The Archbishop of Los Angeles will lead a special “Mass in Recognition of All Immigrants” at the Los Angeles cathedral Sunday, as nearly 100 separated migrant kids were estimated to be in the Southland.

The special Mass will coincide with the end of an annual procession of immigrants. It began in Lake Forest on Friday.

Auxiliary Bishop David O’Connell, from the San Gabriel Pastoral Region, planned to join the pilgrims at Dolores Mission Parish, on Gless Street in Boyle Heights, for final leg of the 60-mile walking pilgrimage. The procession will cross several freeway and arrive at the original L.A. parish chruch, La Placita, before ending the pilgrimage at the nearby Cathedral of Our Lady Queen Of The Angels.

The late afternoon Mass was expected by a church spokesperson to attract thousands of people. It will include representatives from parishes throughout Southern California, “including the pilgrims and people impacted by the broken immigration system, as well as refugees and expatriates from different nationalities.”

The Los Angeles area is now estimated to host about 100 children separated from migrant parents at the southern border in recent weeks under President Donald Trump’s “zero tolerance” policy, local immigrant rights organizations said this weekend.

Immigrant advocates have said Trump’s hard-line policy, which separated about 2,300 children from their parents, has taken a heavy toll on Los Angeles, home to a vast Central American population.

Before Sunday’s Mass, local immigrants will share testimonies, including one boy from El Salvador, who made it across the border and was reunited with his mother in Los Angeles. It took him three attempts to seek asylum before he made it into the U.S.

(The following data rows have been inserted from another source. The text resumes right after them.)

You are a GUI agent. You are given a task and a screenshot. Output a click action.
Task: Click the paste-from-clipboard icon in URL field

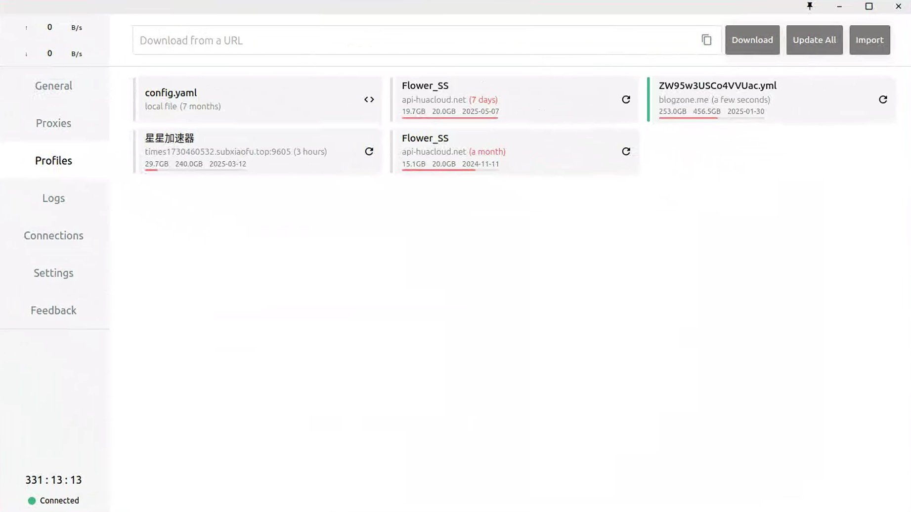tap(706, 40)
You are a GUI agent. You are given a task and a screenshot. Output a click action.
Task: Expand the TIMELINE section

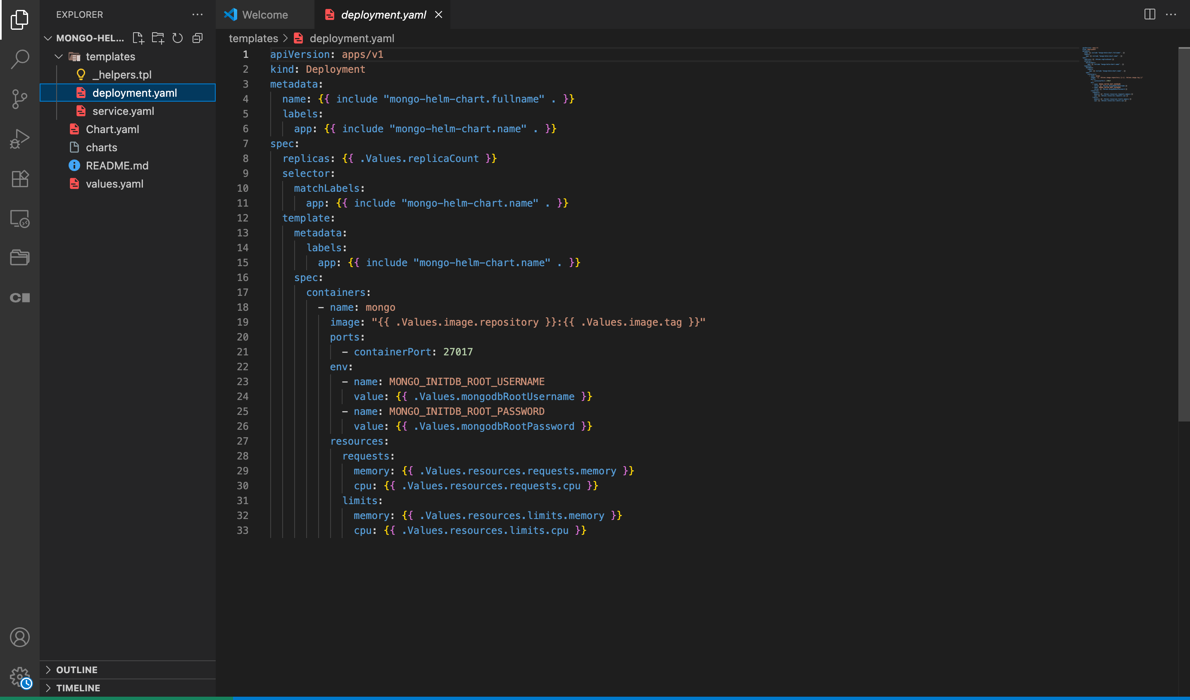[78, 688]
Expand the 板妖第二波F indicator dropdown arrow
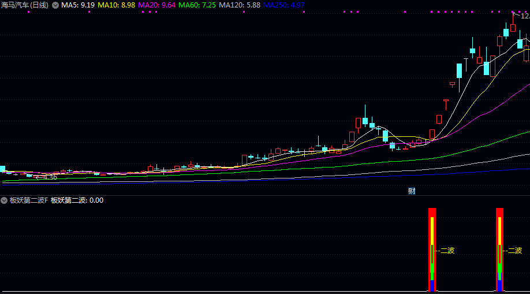 point(5,200)
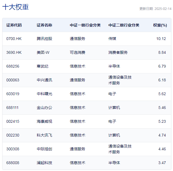
Task: Select the 澜起科技 security name
Action: (x=44, y=163)
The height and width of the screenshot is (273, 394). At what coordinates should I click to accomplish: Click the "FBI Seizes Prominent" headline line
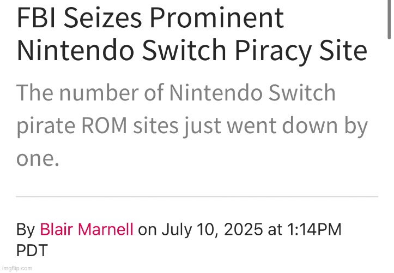(x=150, y=18)
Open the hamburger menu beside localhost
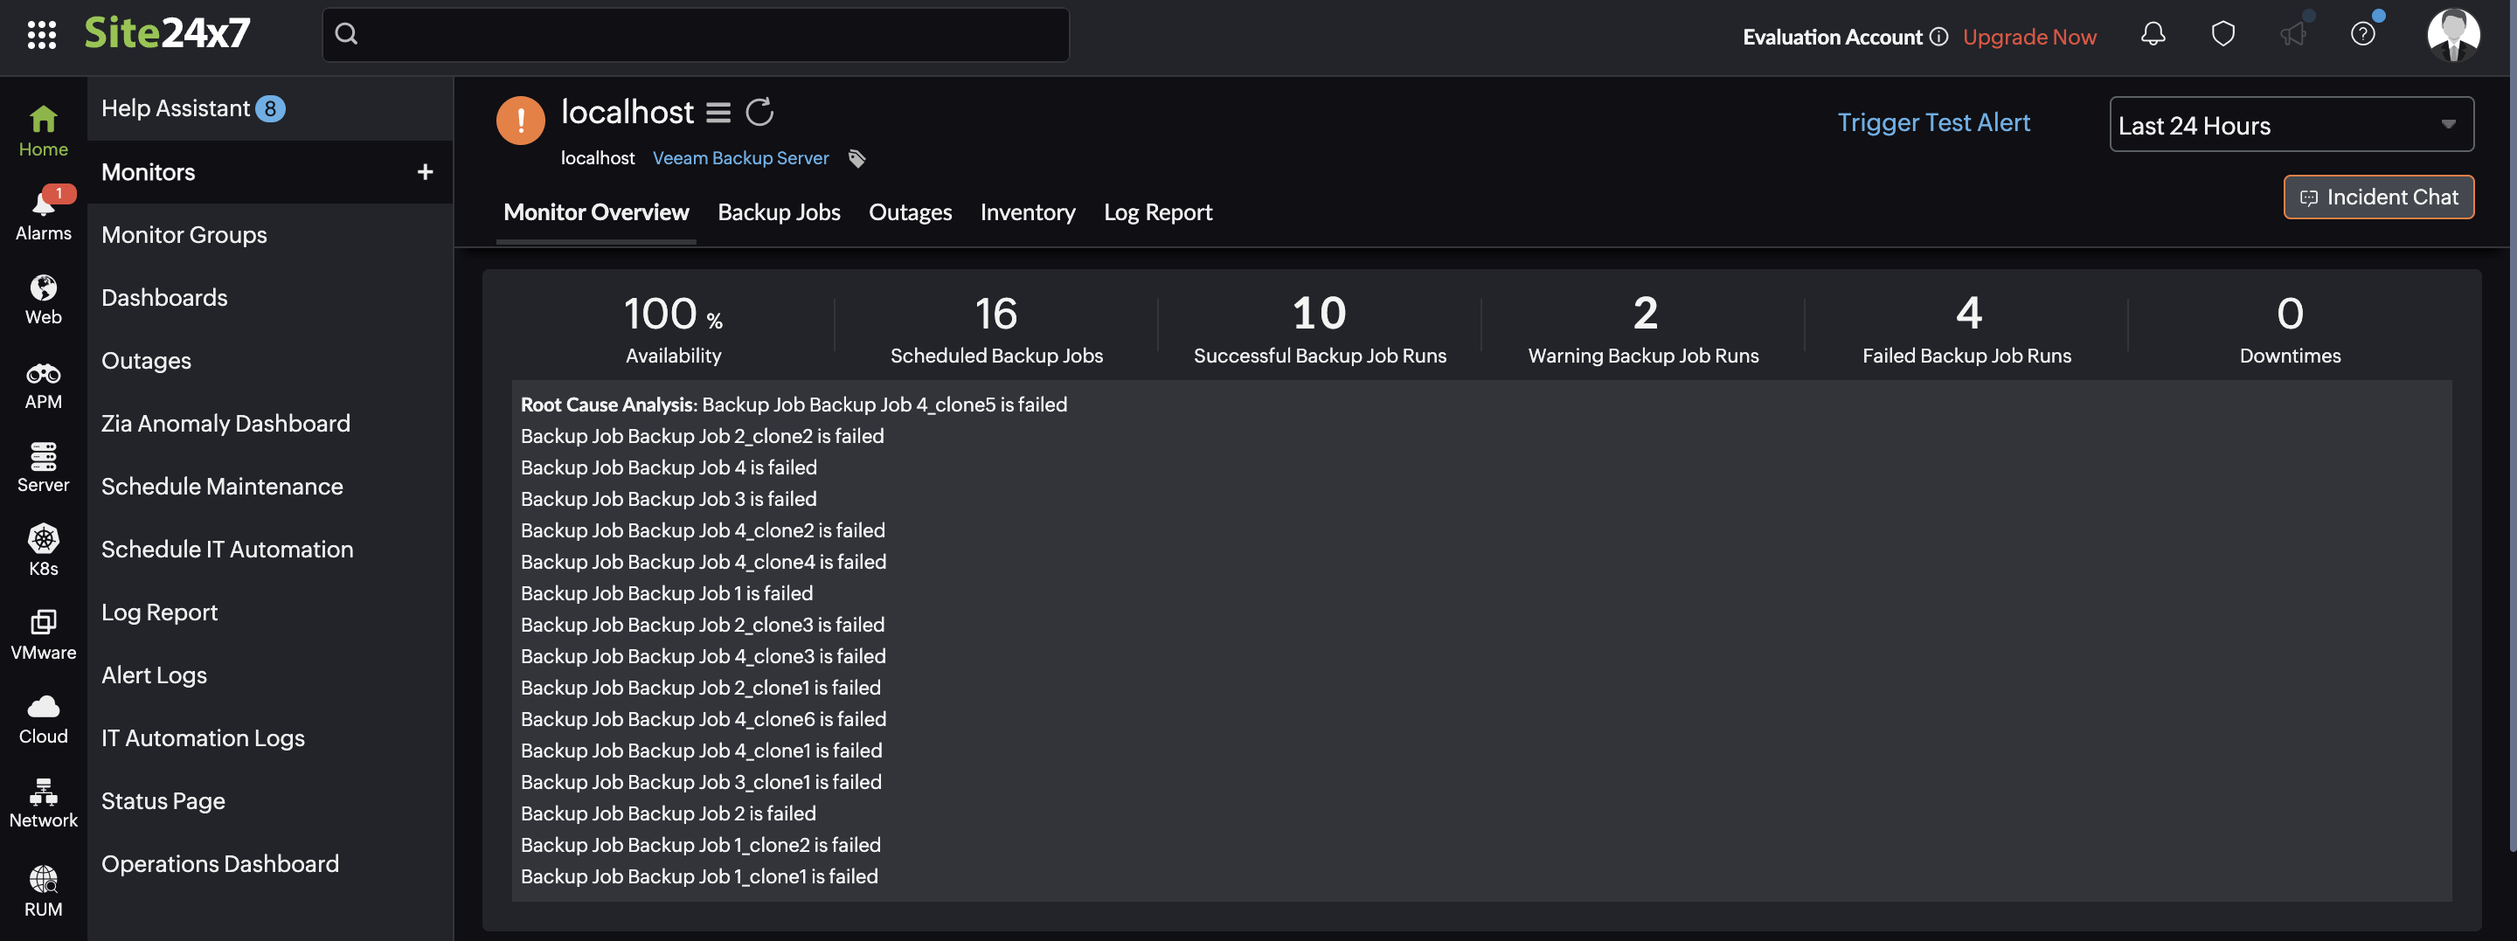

UCLA graduate and DACA recipient Paulina Ruiz will share her account working on her Master*s degree while her fate in the U.S. remains unclear, the Archdiocese said in a statement.

And in an indication of how important this is to the church, the Archdiocese said the relics of Saints Junipero Serra, Frances Xavier Cabrini and Toribio Romo will be on display during the Mass. “These saints are of great significance to the Catholic immigrant community in the U.S., from its founding to present day,” the church announced in a statement.